#### Instructions for the task
Write an exact copy of the entries below that leaves out all pictures.

#### Working data
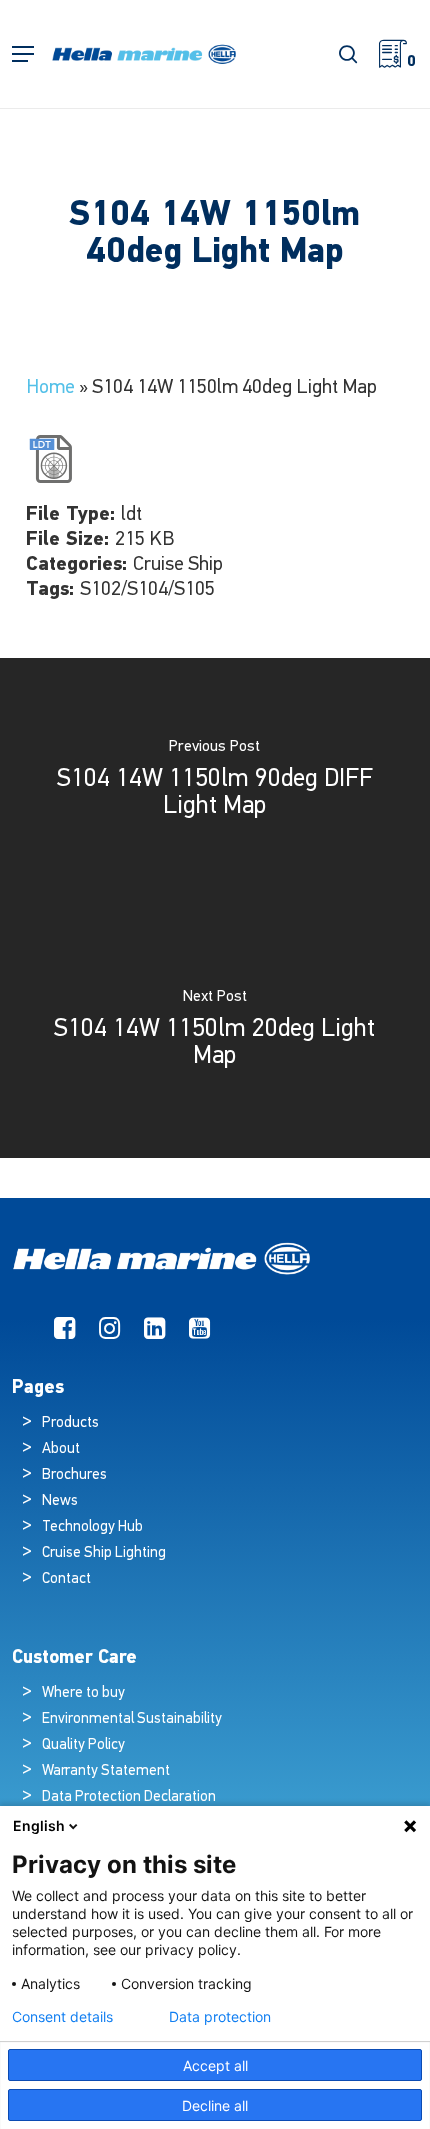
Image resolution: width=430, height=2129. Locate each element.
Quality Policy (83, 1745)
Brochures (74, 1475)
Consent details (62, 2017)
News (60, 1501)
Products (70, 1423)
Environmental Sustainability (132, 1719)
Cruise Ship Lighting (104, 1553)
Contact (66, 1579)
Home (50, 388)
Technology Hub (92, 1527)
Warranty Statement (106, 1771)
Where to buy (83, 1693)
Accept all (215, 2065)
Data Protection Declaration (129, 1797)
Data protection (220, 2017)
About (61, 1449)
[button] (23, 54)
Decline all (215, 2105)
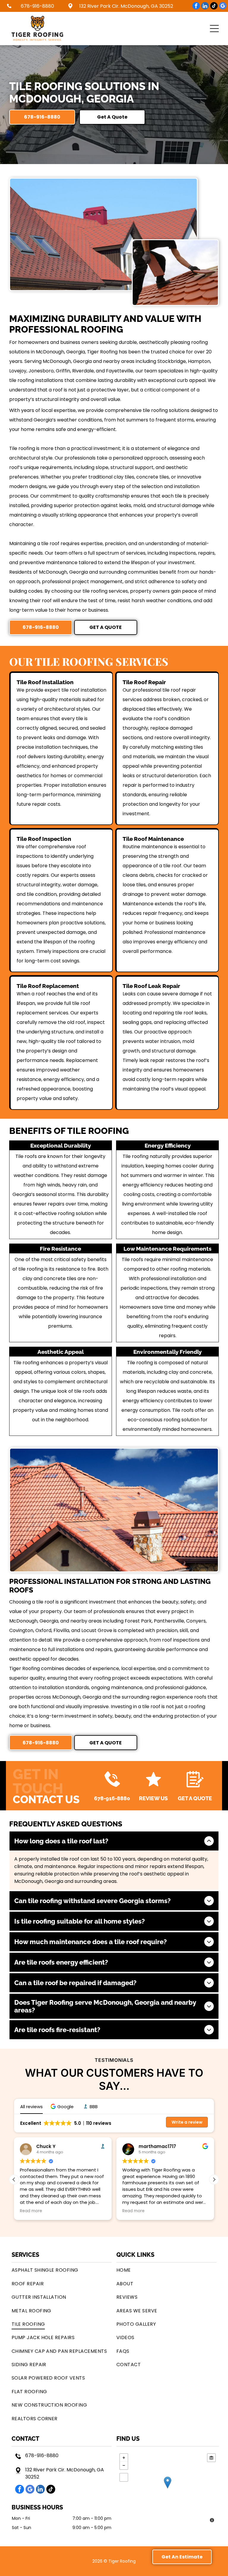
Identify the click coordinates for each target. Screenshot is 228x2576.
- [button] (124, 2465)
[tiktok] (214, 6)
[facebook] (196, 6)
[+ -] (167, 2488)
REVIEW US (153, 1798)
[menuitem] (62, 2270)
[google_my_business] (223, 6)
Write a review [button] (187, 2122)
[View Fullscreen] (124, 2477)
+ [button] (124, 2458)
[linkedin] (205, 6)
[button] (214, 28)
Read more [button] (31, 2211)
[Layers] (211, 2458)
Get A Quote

#### Response
Image resolution: width=430, height=2129. Locate each element.
Quality Policy (83, 1745)
Brochures (74, 1475)
Consent details (62, 2017)
News (60, 1501)
Products (70, 1423)
Environmental Sustainability (132, 1719)
Cruise Ship Lighting (104, 1553)
Contact (66, 1579)
Home (50, 388)
Technology Hub (92, 1527)
Warranty Statement (106, 1771)
Where to buy (83, 1693)
Accept all (215, 2065)
Data Protection Declaration (129, 1797)
Data protection (220, 2017)
About (61, 1449)
[button] (23, 54)
Decline all (215, 2105)
Identify the click coordinates for each target. Screenshot is 228x2576.
- [button] (124, 2465)
[tiktok] (214, 6)
[facebook] (196, 6)
[+ -] (167, 2488)
REVIEW US (153, 1798)
[menuitem] (62, 2270)
[google_my_business] (223, 6)
Write a review [button] (187, 2122)
[View Fullscreen] (124, 2477)
+ [button] (124, 2458)
[linkedin] (205, 6)
[button] (214, 28)
Read more [button] (31, 2211)
[Layers] (211, 2458)
Get A Quote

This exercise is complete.